PROBLEM TO WORK ON
Please print each record that follows precisely as it appears.

RECORDS FOR THIS EXERCISE
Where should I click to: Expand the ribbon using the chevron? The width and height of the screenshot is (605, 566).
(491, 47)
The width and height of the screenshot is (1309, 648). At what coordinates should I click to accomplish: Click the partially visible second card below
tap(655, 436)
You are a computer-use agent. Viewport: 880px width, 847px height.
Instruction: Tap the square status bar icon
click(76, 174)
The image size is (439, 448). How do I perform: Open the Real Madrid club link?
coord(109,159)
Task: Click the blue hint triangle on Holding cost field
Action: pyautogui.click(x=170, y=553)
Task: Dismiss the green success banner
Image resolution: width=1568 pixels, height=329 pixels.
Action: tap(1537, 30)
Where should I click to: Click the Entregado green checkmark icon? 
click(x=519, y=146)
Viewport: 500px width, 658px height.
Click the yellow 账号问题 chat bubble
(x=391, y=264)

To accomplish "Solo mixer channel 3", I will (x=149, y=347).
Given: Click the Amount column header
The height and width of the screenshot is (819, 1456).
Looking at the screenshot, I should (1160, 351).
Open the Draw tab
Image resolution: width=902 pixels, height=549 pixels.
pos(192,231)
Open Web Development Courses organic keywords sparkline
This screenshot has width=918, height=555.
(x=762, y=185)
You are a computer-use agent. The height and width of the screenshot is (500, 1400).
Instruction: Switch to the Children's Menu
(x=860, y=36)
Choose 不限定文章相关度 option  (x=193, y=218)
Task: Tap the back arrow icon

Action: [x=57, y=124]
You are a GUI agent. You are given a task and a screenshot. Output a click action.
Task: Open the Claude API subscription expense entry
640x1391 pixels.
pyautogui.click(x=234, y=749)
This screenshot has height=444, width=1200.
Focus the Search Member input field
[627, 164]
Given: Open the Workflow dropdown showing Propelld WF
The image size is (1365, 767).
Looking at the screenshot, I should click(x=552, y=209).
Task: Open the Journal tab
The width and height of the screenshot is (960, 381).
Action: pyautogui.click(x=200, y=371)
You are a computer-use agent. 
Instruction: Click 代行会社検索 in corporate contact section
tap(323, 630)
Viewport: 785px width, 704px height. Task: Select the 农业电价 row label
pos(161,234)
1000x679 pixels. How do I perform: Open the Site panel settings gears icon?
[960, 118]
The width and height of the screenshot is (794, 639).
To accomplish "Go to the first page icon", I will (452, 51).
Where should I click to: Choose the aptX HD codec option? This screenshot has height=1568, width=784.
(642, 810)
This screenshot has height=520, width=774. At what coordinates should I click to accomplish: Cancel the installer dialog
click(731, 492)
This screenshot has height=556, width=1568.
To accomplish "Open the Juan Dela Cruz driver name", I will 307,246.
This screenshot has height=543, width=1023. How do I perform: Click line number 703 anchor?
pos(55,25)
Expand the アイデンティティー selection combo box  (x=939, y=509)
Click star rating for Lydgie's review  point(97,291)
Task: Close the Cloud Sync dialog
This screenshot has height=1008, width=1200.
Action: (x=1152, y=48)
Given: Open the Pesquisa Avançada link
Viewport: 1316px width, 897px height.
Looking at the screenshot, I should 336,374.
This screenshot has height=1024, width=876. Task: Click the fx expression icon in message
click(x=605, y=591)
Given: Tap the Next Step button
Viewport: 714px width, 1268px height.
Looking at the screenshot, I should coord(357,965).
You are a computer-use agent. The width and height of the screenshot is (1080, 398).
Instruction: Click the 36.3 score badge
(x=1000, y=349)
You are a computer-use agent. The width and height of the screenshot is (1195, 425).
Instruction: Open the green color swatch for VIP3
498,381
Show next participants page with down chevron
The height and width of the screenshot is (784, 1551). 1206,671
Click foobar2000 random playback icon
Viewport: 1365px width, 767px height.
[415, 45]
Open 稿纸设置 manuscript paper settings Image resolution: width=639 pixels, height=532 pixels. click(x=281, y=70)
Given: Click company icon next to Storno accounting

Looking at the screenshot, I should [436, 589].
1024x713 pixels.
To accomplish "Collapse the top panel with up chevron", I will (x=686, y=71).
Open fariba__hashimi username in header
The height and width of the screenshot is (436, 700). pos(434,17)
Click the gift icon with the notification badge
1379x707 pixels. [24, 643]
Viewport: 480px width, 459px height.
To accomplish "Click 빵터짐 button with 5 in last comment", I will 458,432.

RESPONSE TO THE TASK
Where should I click to: Expand the ribbon using the chevron? The width and height of the screenshot is (605, 566).
(491, 47)
The width and height of the screenshot is (1309, 648). At what coordinates should I click to accomplish: Click the partially visible second card below
tap(655, 436)
You are a computer-use agent. Viewport: 880px width, 847px height.
Instruction: Tap the square status bar icon
click(76, 174)
The image size is (439, 448). How do I perform: Open the Real Madrid club link?
coord(109,159)
Task: Click the blue hint triangle on Holding cost field
Action: pyautogui.click(x=170, y=553)
Task: Dismiss the green success banner
Image resolution: width=1568 pixels, height=329 pixels.
Action: tap(1537, 30)
Where should I click to: Click the Entregado green checkmark icon? 
click(x=519, y=146)
Viewport: 500px width, 658px height.
Click the yellow 账号问题 chat bubble
(x=391, y=264)

To accomplish "Solo mixer channel 3", I will (x=149, y=347).
Given: Click the Amount column header
The height and width of the screenshot is (819, 1456).
Looking at the screenshot, I should (1160, 351).
Open the Draw tab
Image resolution: width=902 pixels, height=549 pixels.
pos(192,231)
Open Web Development Courses organic keywords sparkline
This screenshot has width=918, height=555.
(x=762, y=185)
You are a computer-use agent. The height and width of the screenshot is (500, 1400).
Instruction: Switch to the Children's Menu
(x=860, y=36)
Choose 不限定文章相关度 option  (x=193, y=218)
Task: Tap the back arrow icon

Action: [x=57, y=124]
You are a GUI agent. You are given a task and a screenshot. Output a click action.
Task: Open the Claude API subscription expense entry
640x1391 pixels.
pyautogui.click(x=234, y=749)
This screenshot has height=444, width=1200.
Focus the Search Member input field
[627, 164]
Given: Open the Workflow dropdown showing Propelld WF
The image size is (1365, 767).
Looking at the screenshot, I should click(x=552, y=209).
Task: Open the Journal tab
The width and height of the screenshot is (960, 381).
Action: pyautogui.click(x=200, y=371)
You are a computer-use agent. 
Instruction: Click 代行会社検索 in corporate contact section
tap(323, 630)
Viewport: 785px width, 704px height. Task: Select the 农业电价 row label
pos(161,234)
1000x679 pixels. How do I perform: Open the Site panel settings gears icon?
[960, 118]
The width and height of the screenshot is (794, 639).
To accomplish "Go to the first page icon", I will (452, 51).
Where should I click to: Choose the aptX HD codec option? This screenshot has height=1568, width=784.
(642, 810)
This screenshot has height=520, width=774. At what coordinates should I click to accomplish: Cancel the installer dialog
click(731, 492)
This screenshot has height=556, width=1568.
To accomplish "Open the Juan Dela Cruz driver name", I will 307,246.
This screenshot has height=543, width=1023. How do I perform: Click line number 703 anchor?
pos(55,25)
Expand the アイデンティティー selection combo box  (x=939, y=509)
Click star rating for Lydgie's review  point(97,291)
Task: Close the Cloud Sync dialog
This screenshot has height=1008, width=1200.
Action: (x=1152, y=48)
Given: Open the Pesquisa Avançada link
Viewport: 1316px width, 897px height.
Looking at the screenshot, I should 336,374.
This screenshot has height=1024, width=876. Task: Click the fx expression icon in message
click(x=605, y=591)
Given: Tap the Next Step button
Viewport: 714px width, 1268px height.
Looking at the screenshot, I should coord(357,965).
You are a computer-use agent. The width and height of the screenshot is (1080, 398).
Instruction: Click the 36.3 score badge
(x=1000, y=349)
You are a computer-use agent. The width and height of the screenshot is (1195, 425).
Instruction: Open the green color swatch for VIP3
498,381
Show next participants page with down chevron
The height and width of the screenshot is (784, 1551). 1206,671
Click foobar2000 random playback icon
Viewport: 1365px width, 767px height.
[415, 45]
Open 稿纸设置 manuscript paper settings Image resolution: width=639 pixels, height=532 pixels. click(x=281, y=70)
Given: Click company icon next to Storno accounting

Looking at the screenshot, I should [436, 589].
1024x713 pixels.
To accomplish "Collapse the top panel with up chevron", I will (x=686, y=71).
Open fariba__hashimi username in header
The height and width of the screenshot is (436, 700). pos(434,17)
Click the gift icon with the notification badge
1379x707 pixels. [24, 643]
Viewport: 480px width, 459px height.
To accomplish "Click 빵터짐 button with 5 in last comment", I will 458,432.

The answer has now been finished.